Intro to hormone dependent cancers: breast and prostate

Question 1

What is a hormone?

Answer 1

A chemical messenger that is made up of specialist cells (usually in endocrine gland) and is released into the bloodstream to have an effect in another part of the body

• can be chemical, peptides or proteins

Question 2

In which organs are hormones produced in?

Answer 2

Endocrine organs.

• Brain there is pineal gland, hypothalamus, pituitary gland
• Thorax, there is thyroid and thymus glands
• Abdomen - pancreas, kidneys, adrenal glands
• Stomach and digestive system
• Male - testest
• female - ovaries and uterus

Question 3

Hormones are grouped into 3 main classes

Answer 3

Steroids - lipid soluble, small molecules e.g testosterone

Peptides/protein hormones - insulin

Modified amino acids / amine hormones - adrenaline

Question 4

What are all steroid hormones synthesised from?

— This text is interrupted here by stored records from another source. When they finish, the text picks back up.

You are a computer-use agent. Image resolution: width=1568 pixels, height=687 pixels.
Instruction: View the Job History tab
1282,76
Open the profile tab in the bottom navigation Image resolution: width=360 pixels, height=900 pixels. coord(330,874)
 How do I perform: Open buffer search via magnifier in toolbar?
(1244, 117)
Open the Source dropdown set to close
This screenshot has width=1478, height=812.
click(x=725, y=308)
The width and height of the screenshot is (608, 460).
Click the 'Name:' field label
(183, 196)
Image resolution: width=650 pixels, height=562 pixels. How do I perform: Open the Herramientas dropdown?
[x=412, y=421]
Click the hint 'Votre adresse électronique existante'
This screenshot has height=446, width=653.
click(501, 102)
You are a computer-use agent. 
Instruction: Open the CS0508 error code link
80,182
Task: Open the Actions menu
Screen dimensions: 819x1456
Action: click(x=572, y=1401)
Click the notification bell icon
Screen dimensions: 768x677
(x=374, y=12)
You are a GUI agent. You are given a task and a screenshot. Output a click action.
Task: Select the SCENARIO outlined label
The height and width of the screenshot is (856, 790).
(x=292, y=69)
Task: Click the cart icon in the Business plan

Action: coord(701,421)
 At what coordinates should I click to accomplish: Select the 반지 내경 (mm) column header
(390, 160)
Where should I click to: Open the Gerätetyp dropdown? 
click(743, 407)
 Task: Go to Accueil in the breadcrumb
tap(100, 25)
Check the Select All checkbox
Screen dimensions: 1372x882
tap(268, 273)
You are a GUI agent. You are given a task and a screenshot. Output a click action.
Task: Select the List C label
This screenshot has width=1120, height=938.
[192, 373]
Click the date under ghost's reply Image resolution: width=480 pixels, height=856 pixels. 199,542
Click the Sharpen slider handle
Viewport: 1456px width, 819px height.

What is the basic structure they have?

Answer 4

Cholesterol which is ingested or synthesised within body

Basic 4-ring steroid backbone structure

Question 5

How are steroids synthesised?

Starting with cholesterol

Answer 5

Cholesterol converted to bi-synthetic precursors and hormones in adrenal cortex

Adrenal cortex secretes primary hormones - corticosteroids and mineralocorticoids

and secretes androgenic and estrogenic precursors released into blood stream - less potent form of final hormone

take up into gonadal tissues (ovaries and testes), metabolised to form fully active hormones like androgens and estrogens

testosterone may be metabolised again into more potent form in some tissues like prostate

Question 6

What are sex hormones responsible for?

Answer 6

Sexual dismorphism between males and females, development of secondary sexual characteristics (e.g growth spurt, body hair, gonadal development, voice change)

Question 7

Steroid hormones work systemically, they have effect on several tissues

Answer 7

Females: oestrogen controls menstrual cycle and breast tissue development, fertility and reproductive organ development, secondary sexual characteristics – body hair etc

Males testosterone controls reproductive and supportive organs (prostate), development of sexual characteristics in men e.g deepening of voice, body hair

Question 8

Which are the top most common cancers in the UK?

Answer 8

Breast and prostate cancer.

Tissues strongly controlled by steroid hormones, hormone dependent

when breast/prostate cancer occurs steroid hormones can still influence how cells grow and function - how disease develops and progresses

can be exploited for treatment of cancers

Question 9

Describe the steroid hormone receptor mechanism

Answer 9

1. Steroid hormones cross into cell cytoplasm, bind to their receptor
2. Binding to the receptor causes conformational change in nuclear receptor, causing it to become activated (and dissociate from any cytoplasmic chaperon proteins, some nuclear receptor dimerise at this point)
3. Nuclear receptor then translocates into nucleus
4. Nuclear receptors bind to specific DNA sequences called steroid response elements located in the promoters of steroid responsive genes
5. Steroid responsive genes switched on and upregulated

Question 10

What are the three main parts of the domain structure of a nuclear receptor?

Answer 10

Highly specific ligand binding domain (LBD) - each individual receptor binds specific steroid molecules with high affinity and specificity

DNA binding domain (DBD). Binds specific DNA sequences with high degree of specificity

Activation function domain (AF1 and 2). Recruits gene activation machinery, some receptors have a secondary AF2 domain towards the C-terminal.

Question 11

Describe the steps in ligand activated transcription factors when activated

Answer 11

1. Ligand binding to the ligand binding site causes a shift in an a-helix, activating the receptor
2. Receptor dimerises, moves into the nucleus from cytoplasm, binds to specific DNA sequences
3. Receptor then recruits DNA modifying enzymes e.g histone deacetylases, other transcription factors and RNA pol to promoters of hormone responsive genes - to inititae gene transcription

Question 12

What domains do the DNA binding domain contain? What is it essential for?

Answer 12

DNA binding domain contains 2 zinc finger domains.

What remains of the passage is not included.